—Image: Alistair Waters/Capital News

Kelowna mayor says further consultation needed for controversial bylaw

Colin Basran released a statement after a controversial panhandling bylaw was put to council

City of Kelowna Mayor Colin Basran has released a statement after a controversial panhandling bylaw drew criticism this week.

City council gave initial approval to a host of changes to the panhandling section of its Good Neighbour bylaw that imposes fines of $250 on well-meaning people who think they are helping those asking for money on the street.

The recyclable donation ban makes it illegal in the city to give away bottles and cans to someone else so they can claim the refund if done so within 500 metres of a recycling depot.

Other changes would include allowing panhandling—which is legal in B.C.—between 8 a.m. and 8 p.m., reducing the distance from an automated teller machine (ATM) where someone can ask for money to five metres from 10 metres, and making it a ticketable offence to follow someone asking for money if the person being asked has refused.

Late Thursday Basran released this statement, provided in full:

“As we head into a long weekend, I wanted to let everyone know that we are listening to what our residents have to say about various aspects of the Good Neighbour bylaw and we will continue to listen to all sides of this discussion.

City council has not adopted the proposed changes to the Good Neighbour bylaw.
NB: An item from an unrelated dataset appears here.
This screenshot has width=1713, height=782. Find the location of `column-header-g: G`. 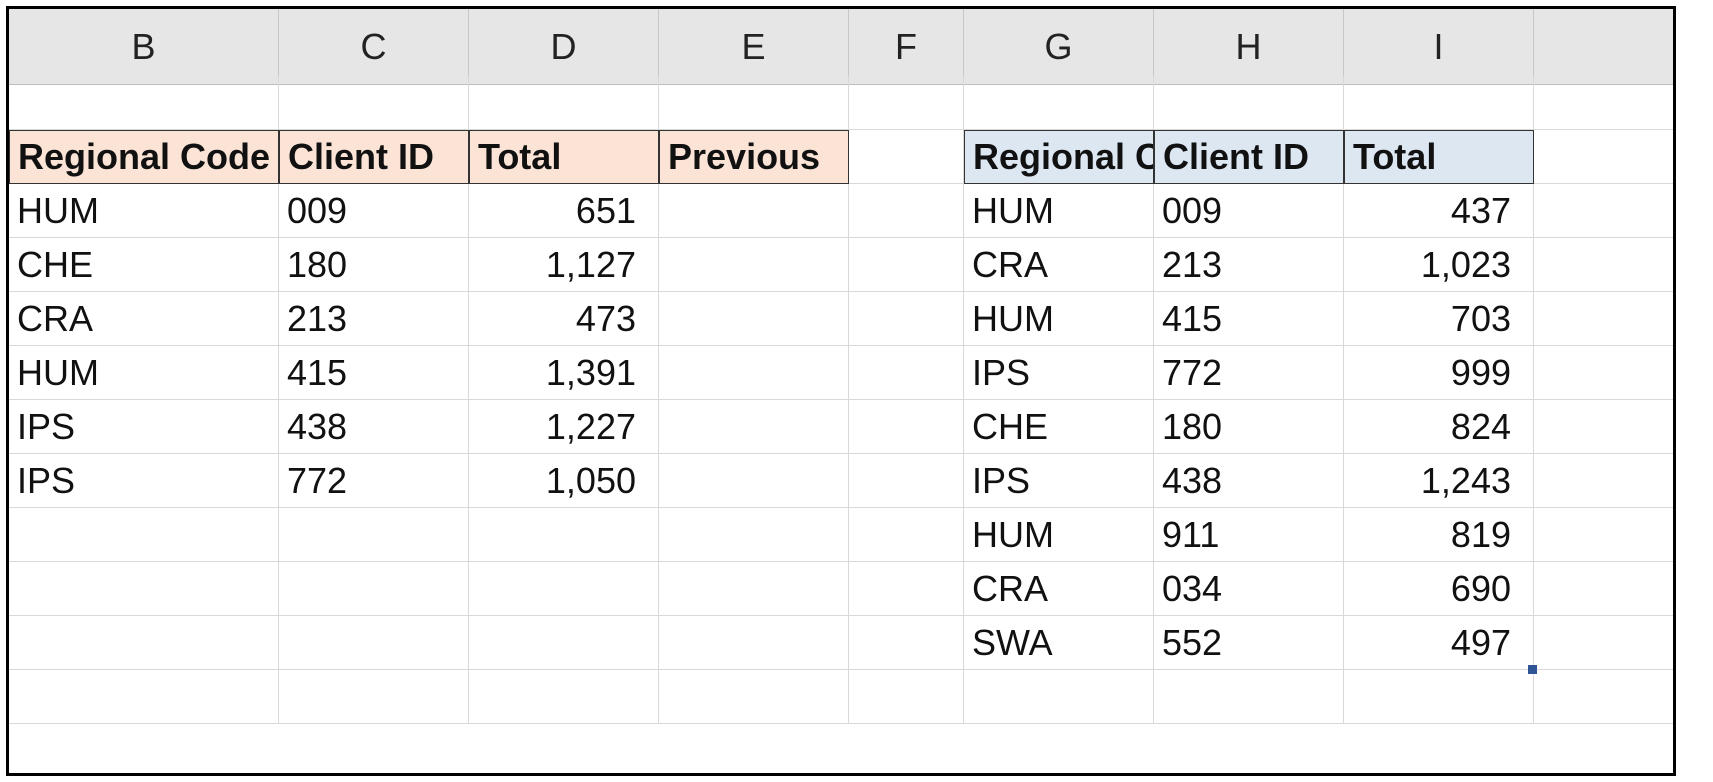

column-header-g: G is located at coordinates (1059, 47).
City council gave first, second and third readings to the proposed amendments of the Good Neighbour bylaw and in doing so asked staff to consider several things prior to bringing the amendments back for final consideration. I think it is important to note that the majority of the regulations in the Good Neighbour bylaw have been sensibly implemented in our community for many years, with very few complaints.

The recommended amendments are proposed to help deal with some very complex issues in our community. The bylaw amendments alone will not rectify these issues. Pragmatic enforcement of laws is just one part of a multifaceted approach to ensure Kelowna is a place where everyone feels welcomed and safe.

After valuable public feedback, I would like to address some of the concerns raised regarding the bylaw amendments. First, it is not our intent to punish those individuals wanting to help vulnerable people in our community.

I will be asking council to direct staff to further study the proposed amendments to ensure holistic solutions are considered prior to bringing the amendments back for council’s consideration. We need to find a balance that allows us to help those most vulnerable in our community while ensuring a safe community for all. What is not readily known to all is that there are recorded instances where well-intentioned generosity has had some very negative consequences.

We know that a vibrant city depends upon a strong and supported arts community. In fact, city council has advocated strongly for the arts over the course of the term and values the contributions of local artists.

City council has directed staff to further consult with Festivals Kelowna and street performers to determine how best to move forward. City council will not be making a final decision on the busking portion of the bylaw until that consultation is completed and there is clear direction on the best way forward.

To clarify, the current buskers program and proposed amendments, a busking permit is currently voluntary. The buskers program is run by Festivals Kelowna. Through consultation with Festivals Kelowna and the Downtown Kelowna Association, several Busk Stops were identified as appropriate places for great street entertainment to take place downtown. There are currently no restrictions on locations for buskers to perform in other town centres and neighbourhoods in our community.

Under the proposed bylaw amendment, it is recommended that a busking permit no longer be voluntary but a requirement of all street performers so the rules and code of conduct are consistent and fair to all participants. This is a common practice successfully implemented in many cities across the country. City staff sought feedback on this from Festivals Kelowna but it has been made abundantly clear that artists and street performers should have also been a part of the consultation process. City Council agreed, which is why we instructed staff to broaden our work with the Arts Community and Festivals Kelowna to ensure the Busking Program will enhance the Arts experience in our City.

Should this consultation have taken place sooner? Perhaps it should have, but it’s important to recognize the need to move forward together. When this consultation is concluded, Council will then decide on a final product and whether to proceed. Much like with most outcomes, not everyone will be fully satisfied with the final result but our fundamental commitment to our residents remains how to best implement a program that benefits the community as a whole.

I also want to remind residents that the current Good Neighbour bylaw along with the proposed amendments does not prohibit someone from using a musical instrument or partaking in other artistic endeavors in public spaces, so long as there is no expectation of receiving payment/compensation.

When it comes to all of our bylaws, issuing a fine is the last resort for a bylaw officer when dealing with a complaint. Each situation is fundamentally unique so we want to make sure our bylaw officers have an assortment of options and actions to deal with these complex situations. Compliance is the foremost objective, therefore, most conflicts are often resolved through dialogue without further legal enforcement.

On those rare occasions when a conflict reported to bylaw enforcement cannot be resolved peacefully, a ticket might be issued. Since 2010, staff received 155 busking complaints and in that time issued four tickets to those who disregarded the wishes of others on the street.

The job of bylaw enforcement is not always easy and council is supportive of our officers who are out there doing the best they can. We hope to inspire a culture of tolerance and social balance that always seeks to resolve conflicts in a sensible, and caring manner.”